Any of these will work, and the pointer you end up with is just plain old memory. But there are tradeoffs in deciding which memory allocation scheme to use. Malloc is slow and painful to use, but offers the most possible memory (gigabytes). The stack is very fast, but must be given back at the end of your subroutine, and is limited to a few megabytes on most machines. Initialized or uninitialized data is a fixed size, and always allocated; this is a waste of space unless you're storing small objects of a few kilobytes.

Accessing an Array Element

Array element i is stored starting at "i*sizeof(element)" bytes away from the start of the array. Hence in C/C++, if you really wanted to write nasty code, you could actually access element i of an int array (that is, do "x=arr[i]") like this:

    unsigned char *c=(unsigned char *)arr; // Make char pointer out of int array pointer
    x = *(int *)(c + i*sizeof(int)); // Move down by i*sizeof(int) bytes, so we're pointing at arr[i], and load up that value as an int.

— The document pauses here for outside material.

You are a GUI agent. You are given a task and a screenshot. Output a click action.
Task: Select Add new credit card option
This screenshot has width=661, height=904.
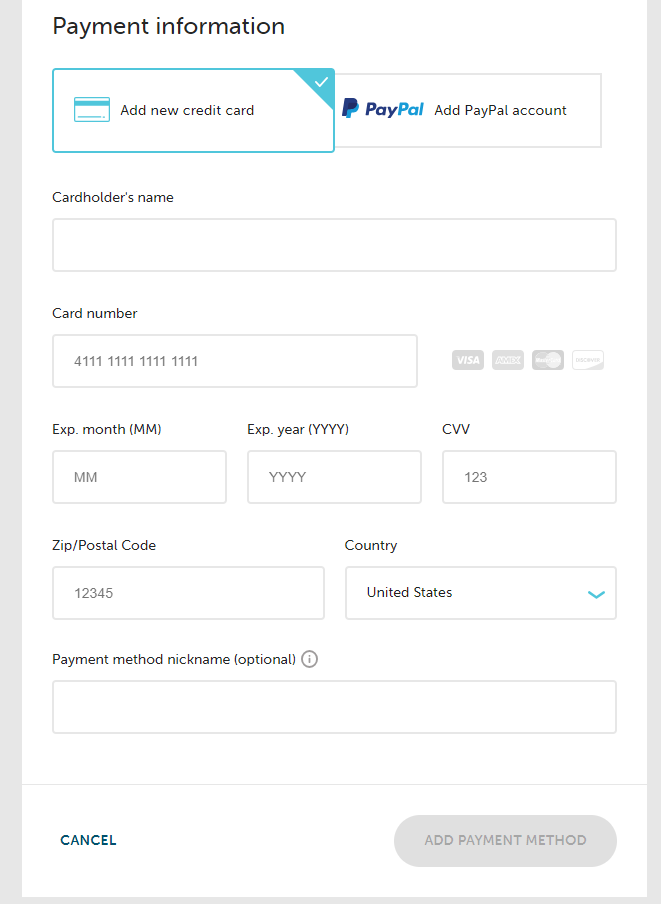187,111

In assembly, if edi points to the start of an array, you can load up arr[2] into esi like this:
    mov esi, [edi+2*4];
since 4 is "sizeof(int)".    You can load up the ecx'th element of the array like this:
    mov esi, [edi + ecx*4];

Remember,
    mov esi, edi
copies edi itself into esi, like "x=arr"; while
    mov esi, [edi]
copies what edi points to into esi, like "x=*arr;".

Sizes of Elements

32-bit x86 (little endian)

32-bit PowerPC (big endian)

64-bit x86

Java / C#

sizeof(char)==1
sizeof(short)==2
sizeof(int)==4
sizeof(long)==4
sizeof(long long)==8
sizeof(void *)==4
sizeof(float)==4
sizeof(double)==8
sizeof(long double)==12

sizeof(char)==1
sizeof(short)==2
sizeof(int)==4
sizeof(long)==4
sizeof(long long)==8
sizeof(void *)==4
sizeof(float)==4
sizeof(double)==8
sizeof(long double)==8

sizeof(char)==1
sizeof(short)==2
sizeof(int)==4
sizeof(long)==8
sizeof(long long)==8
sizeof(void *)==8
sizeof(float)==4
sizeof(double)==8
sizeof(long double)==16

sizeof(byte)==1
sizeof(short)==2
sizeof(int)==4
sizeof(long)==8
 /* no need for long long */
 /* no pointers in Java */
sizeof(float)==4
sizeof(double)==8
 /* no long double in Java */
sizeof(Char)==2

Note the deciding difference between "32 bit machines" and "64 bit machines" is the size of a pointer--4 or 8 bytes. "int" is 4 bytes on all modern machines. "long" is 8 bytes in Java and on 64-bit machines, and just 4 bytes on 32-bit machines.